Vinicius Rodrigues Vieira, professor de economia e relações internacionais da FAAP
Risco de gargalos nos pagamentos e transportes
Mas o Brasil ainda deve enfrentar problemas para manter as exportações para a Rússia, afirmam empresários do setor, apontando duas fontes de risco: transportes e pagamentos.
As sanções impostas pelos Estados Unidos e outros países incluem medidas que suspendem a atuação de bancos russos e de companhias internacionais de transportes internacionais que fazem todas as etapas da logística entre Brasil e Rússia.
Os exportadores brasileiros poderão enfrentar então problemas para receber pagamentos relacionados às vendas feitas aos russos.
Temos um problema de logística que já vem se arrastando ao longo de toda a pandemia. Então, atrasos nos transportes têm ocorrido. Mas isso pode se agravar e afetar o ritmo das exportações.
Ricardo Santin, presidente da ABPA.
Temos ainda um risco nas transferências de pagamentos para os exportadores brasileiros por causa das sanções dos Estados Unidos contra transações envolvendo empresas e bancos da Rússia.
Tirso Meirelles, Faesp.
Impacto de custos maiores
Exportadores brasileiros dizem que a cadeia de produção também deve ser afetada pelo encarecimento de insumos por causa do conflito na Ucrânia -algo que já está ocorrendo.
O aumento dos preços do trigo e do milho, por exemplo, eleva os custos dos produtores de aves e suínos, afirma o presidente da ABPA. Segundo ele, esse impacto terá que ser repassado aos consumidores, no exterior e aqui.
Mas a maior preocupação do setor neste momento é com fertilizantes, já que o Brasil importa da Rússia, por exemplo, 27% dos fertilizantes de potássio e 21% dos fertilizantes de nitrogênio que país utiliza na agricultura.

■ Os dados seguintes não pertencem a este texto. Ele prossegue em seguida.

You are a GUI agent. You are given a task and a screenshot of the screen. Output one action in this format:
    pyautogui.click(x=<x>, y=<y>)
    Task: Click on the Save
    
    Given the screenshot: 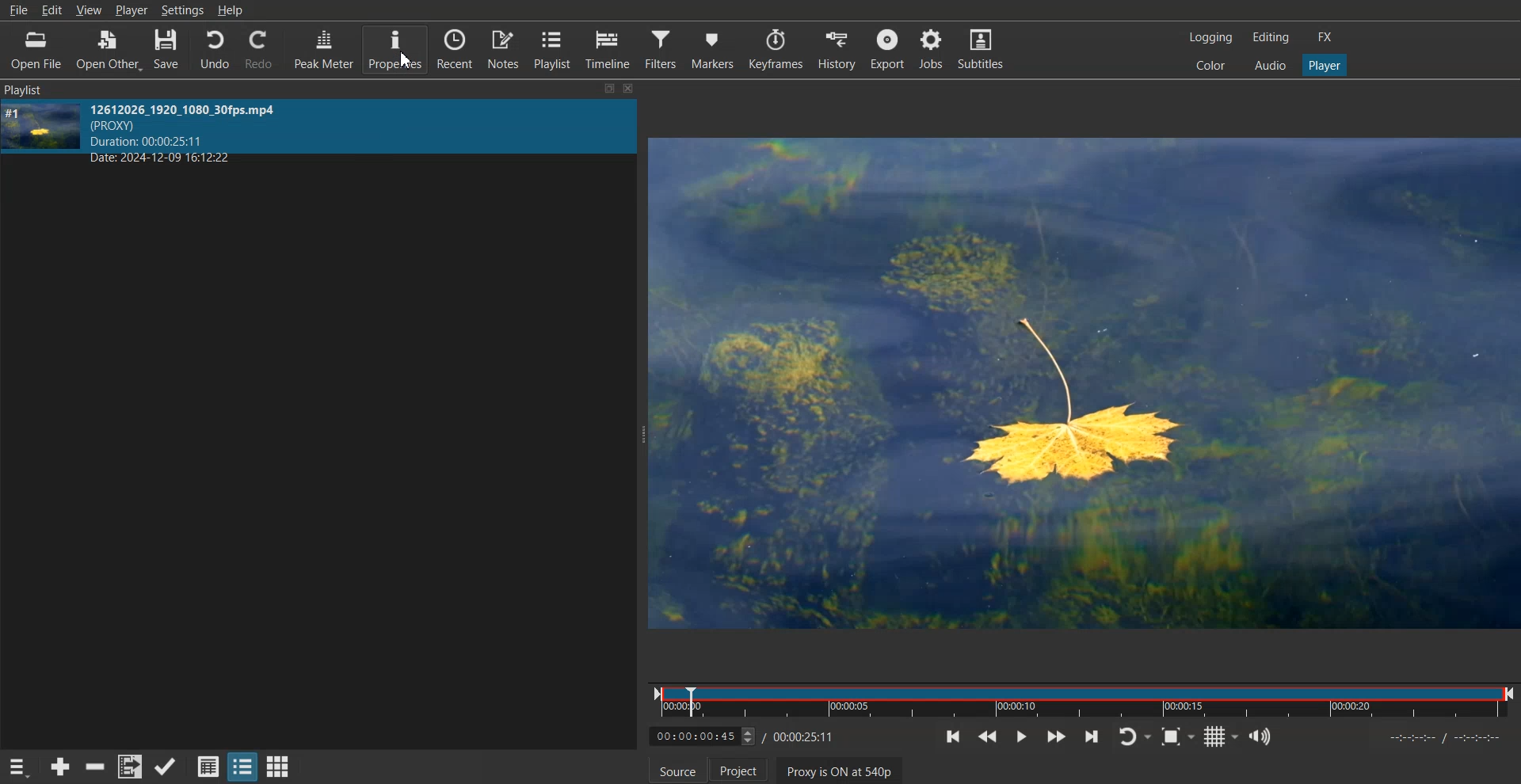 What is the action you would take?
    pyautogui.click(x=167, y=49)
    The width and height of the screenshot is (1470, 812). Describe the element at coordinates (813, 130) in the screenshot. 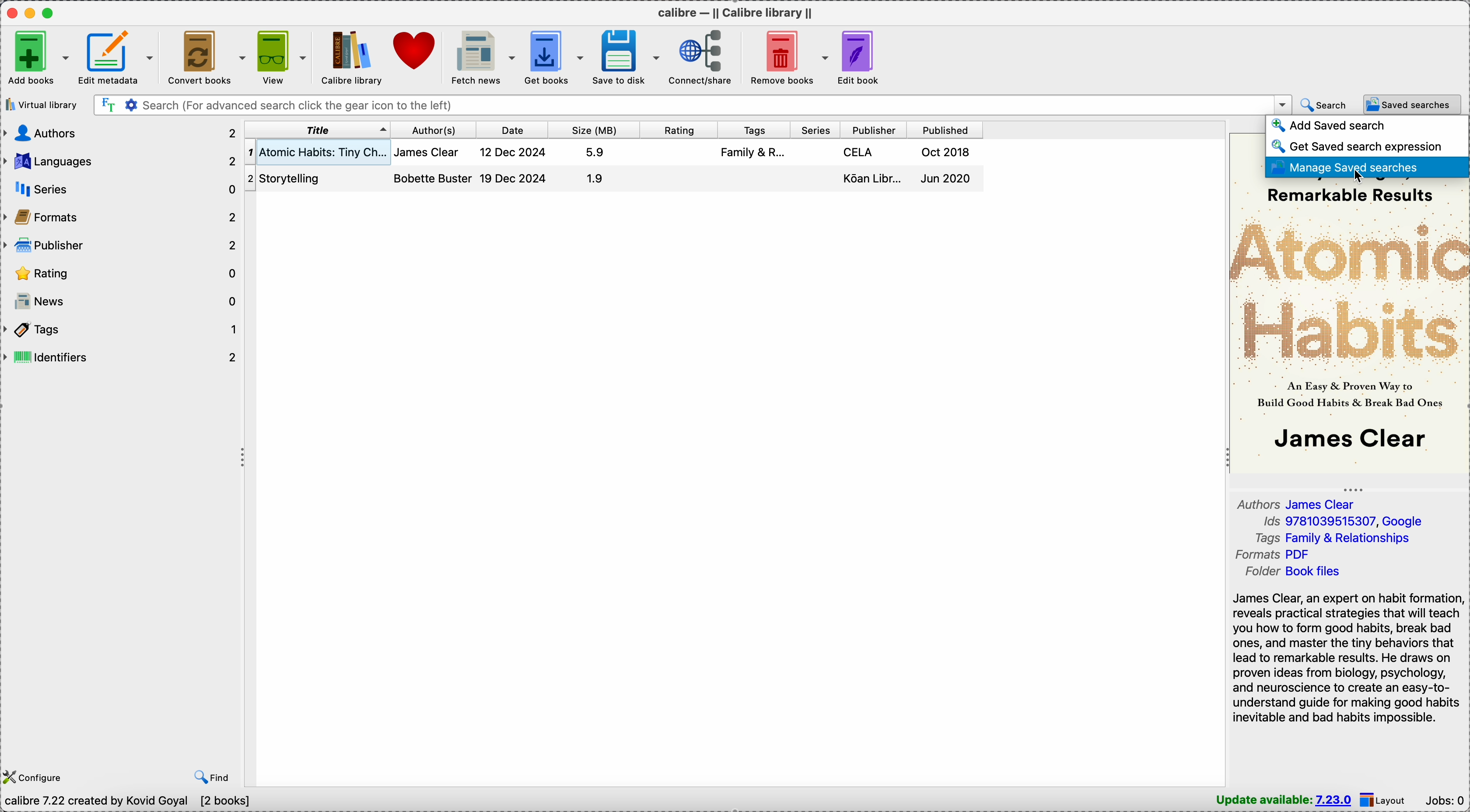

I see `series` at that location. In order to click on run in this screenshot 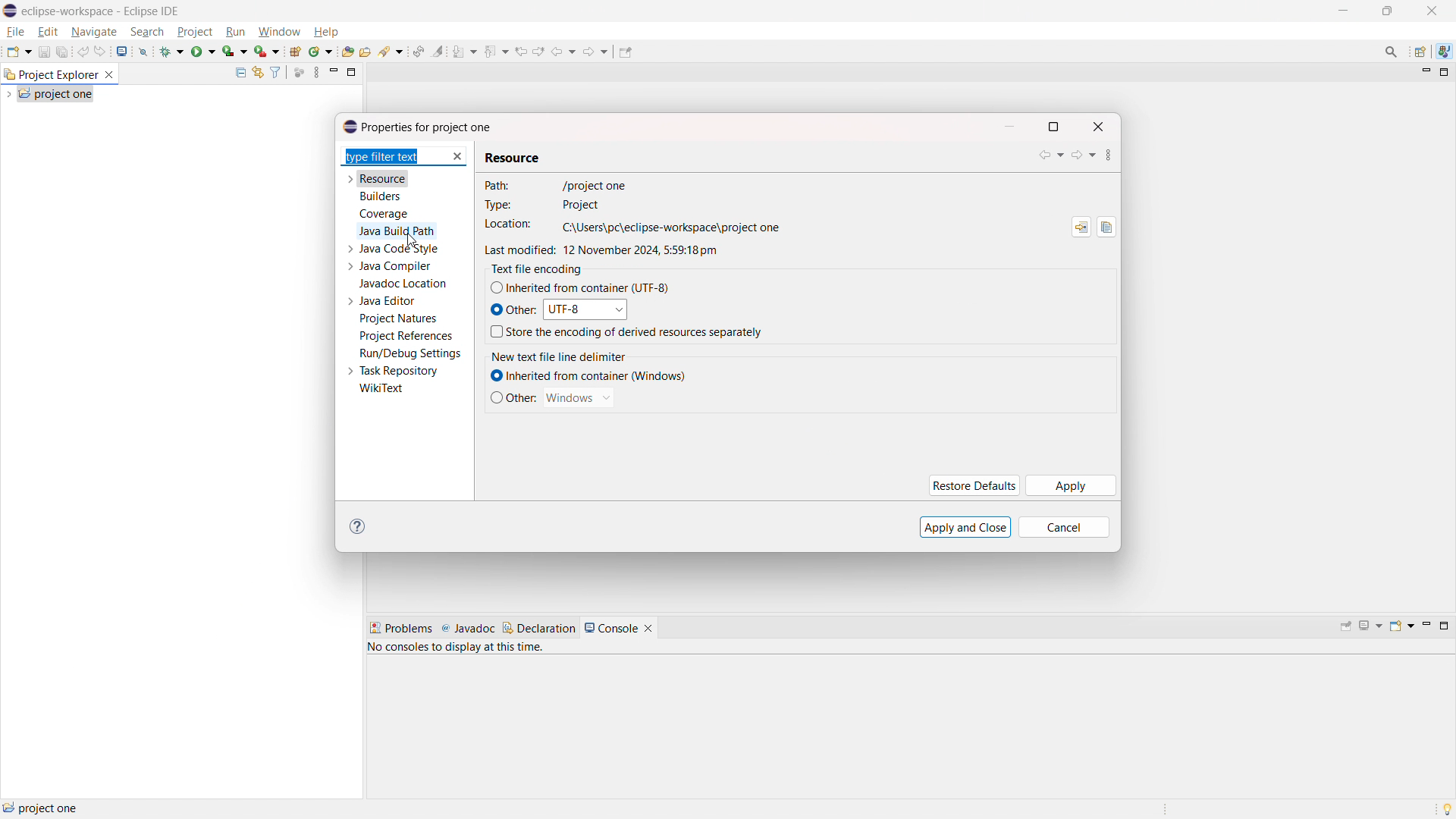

Segundo o diretor-executivo da Associação Nacional para a Difusão de Adubos (Anda), Ricardo Tortorella, ainda é cedo para analisar os impactos para o setor e para toda a cadeia alimentar diante das sanções internacionais. Mas ele diz já ver o risco de desabastecimento desses insumos.
A Anda neste momento dedica sua atenção ao possível risco de oferta de insumos para a produção de fertilizantes e impactos na cadeia de suprimentos internacionais, inclusive no Brasil.
Ricardo Tortorella, Associação Nacional para a Difusão de Adubos
Oportunidades criadas pelo conflito
Mas o conflito entre Ucrânia e Rússia também deve abrir oportunidades para os exportadores brasileiros, dizem empresários.
Eles apontam que Rússia e Ucrânia também exportam carnes e grãos para outros países -e que uma redução da oferta desses itens por parte de russos e ucranianos vai abrir espaço para o Brasil atender a demanda.
Rússia e Ucrânia também são exportadores de carnes. Não tão grandes como o Brasil, mas têm seus mercados específicos. A Ucrânia, por exemplo, exporta para Europa e Arábia Saudita, dois mercados em que o Brasil é ativo e, portanto, pode ser chamado a suprir uma menor oferta. A gente já notou aumentos de preço e de procura.